Прибежали с улицы Руфка и Светка. Я пыталась заставить маму замолчать, но куда там— с еще большим пылом она принялась пересказывать им свой разговор с Красовской. Девчонки хлопали глазами и ничего не понимали. А Светка передернула плечами и сказала:

«Ну и что? Я люблю Татьяну Сергеевну. И хорошо бы жить вместе».

Ах, глупая-глупая Светка.

Я все-таки утащила маму в кухню и с трудом растолковала ей, что девчонкам совсем не полагается знать о взаимоотношениях взрослых. Я предложила даже ничего не говорить отцу.

«Ну уж нет!» — отрезала мама.

Стукнула входная дверь. Мама вылетела в прихожую. Я метнулась следом. Выбежали из своей комнаты девчонки.

Отец снимал пальто, одну руку уже вытащил из рукава, но, увидев всех нас вместе, а маму еще с мстительной ухмылкой на губах, с воинственно воткнутыми в бока руками, приостановился и удивленно спросил:

«Что тут произошло?»

Я крикнула: «Мама!» Но она даже не взглянула на меня.

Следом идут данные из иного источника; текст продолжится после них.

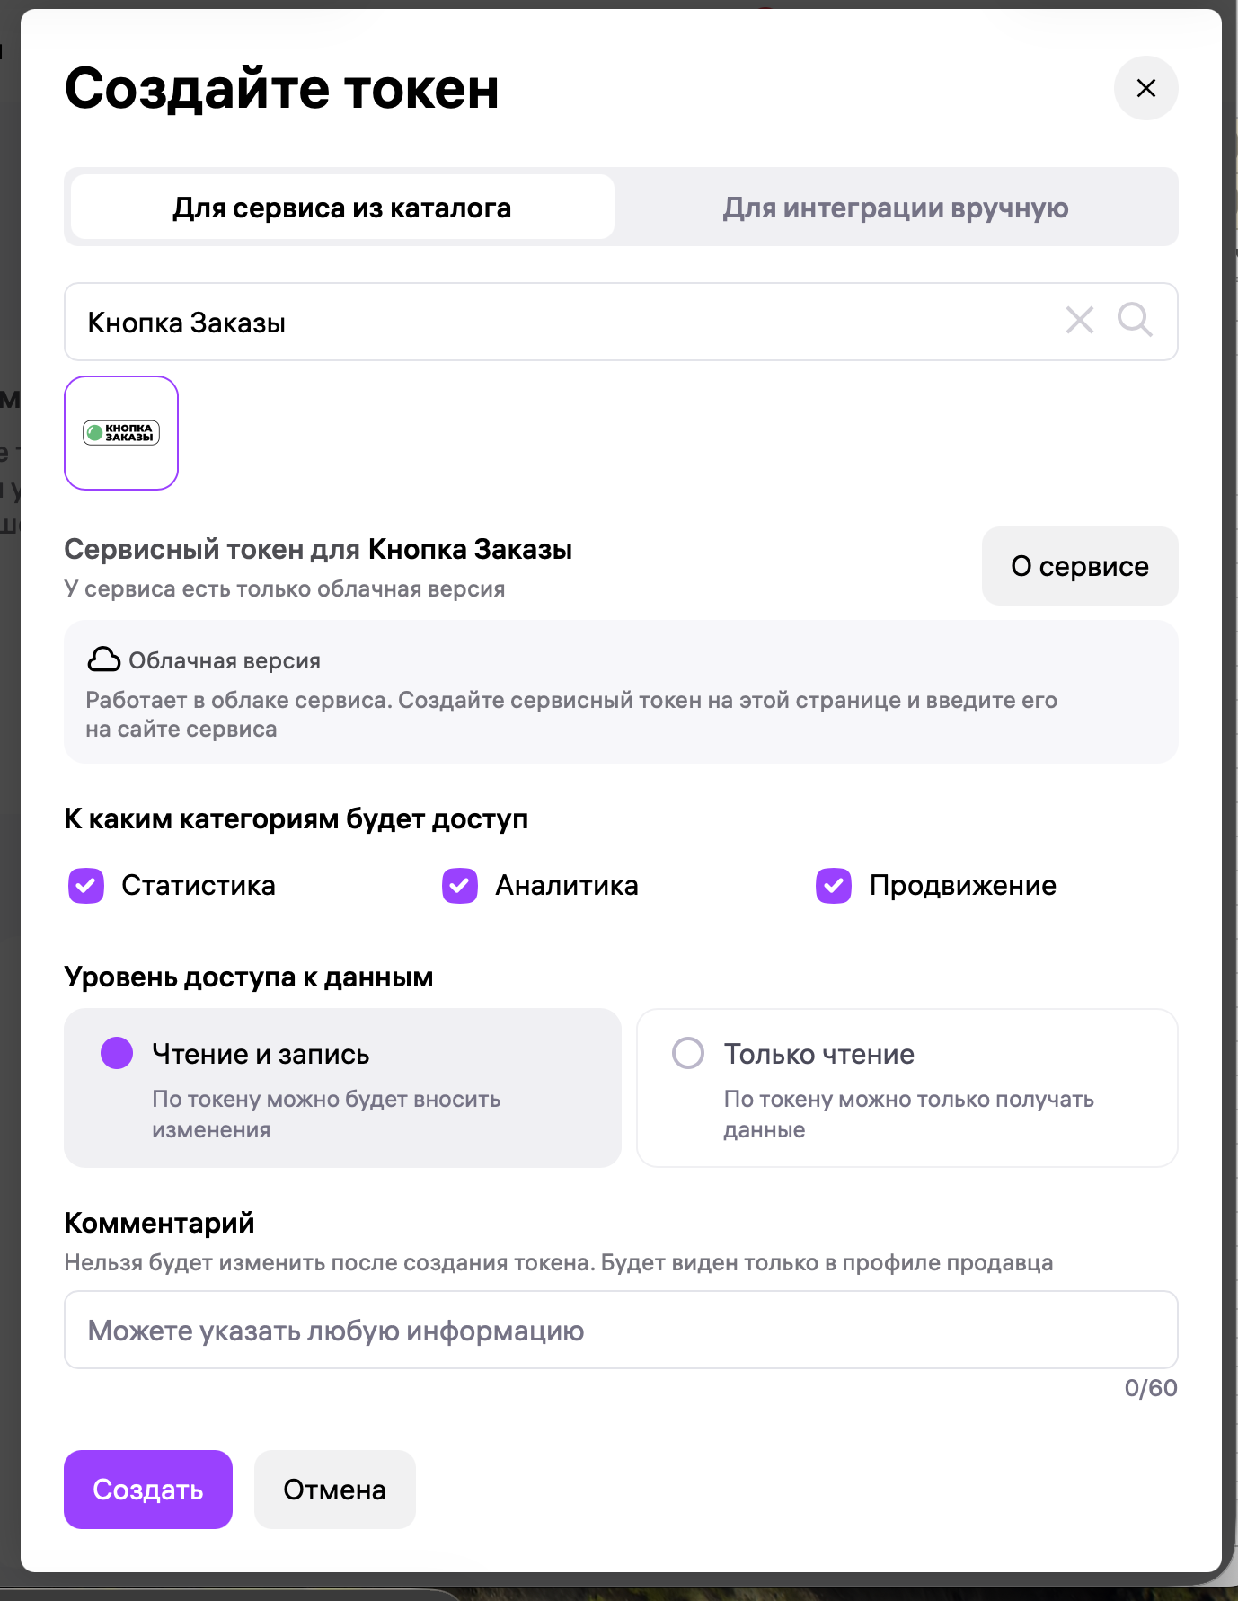Viewport: 1238px width, 1601px height.
Task: Click the comment input field
Action: (x=620, y=1331)
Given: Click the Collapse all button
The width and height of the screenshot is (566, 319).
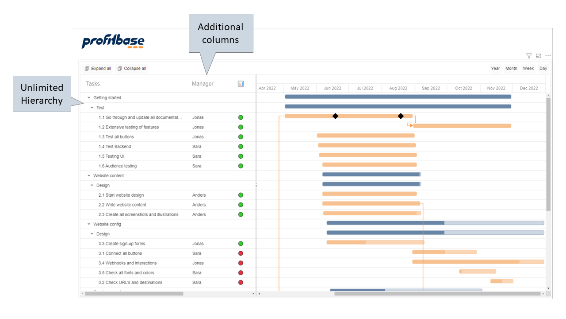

«Вот то и произошло. Звонила Красовская и просила передать: ты старая развалина, песок сыплется и совершенно ей не нужен».

Отец побледнел. Белым-белым стал. Пальто сползло с плеча на пол.

«Чепуху мелешь», — раздельно и тихо сказал он.

Мама не унималась:

«Так и попросила: прибери мужа к рукам».

Отец шагнул к маме, и я заметила: у него тряслись губы и в уголках на них выступила пена.

«Это что, шантаж? Да? — закричал он каким-то не своим, визгливым голосом. — Шантаж! Шантаж!»

«Глеб! Глеб! Успокойся! — испуганно попятилась мама. — Все правда. Час назад звонила. Передайте Глебу Кузьмичу, чтобы больше не преследовал… Так и сказала. Я ни словечка не присочинила».

Отец прикрыл ладонью глаза и простоял так с минуту. Потом рука упала, хлестнула по бедру. С застывшим взглядом он прошел мимо нас в столовую, где возле маминой кушетки на журнальном столике стоял телефон, и снял трубку.

Мы затаились. Вертушка кружилась с оглушительными щелчками.

«Попросите, пожалуйста, Татьяну Сергеевну», — очень спокойно произнес отец: он звонил, наверное, родителям Красовской.

«Знаете, я пожилой человек, и не надо меня обманывать, — тем же мертвенно-спокойным голосом продолжал отец. — Она дома. Недалеко от телефона. Пусть подойдет. Если не захочет, приведите ее силой. Иначе я вынужден буду приехать к вам сам».

И снова квартиру заполнила тишина.

«Здравствуйте, Татьяна Сергеевна. Будьте любезны, повторите, что вы сегодня сказали моей жене… Ну, ну, не бойтесь. Вы же храбрая женщина. Так… Так… Так… А почему же все это вы не сказали мне в глаза? Ага, значит, боялись. Но боязнь вам совсем не к лицу. Оставайтесь всегда храброй, и вы далеко пойдете. Благодарю».

Отец медленно положил трубку, точно не хотел с ней расставаться, и, глядя поверх наших голов, прошел в кабинет. Тихо-тихо притворил за собой дверь. Потом слышно было, как скрипнули диванные пружины — и все замолкло.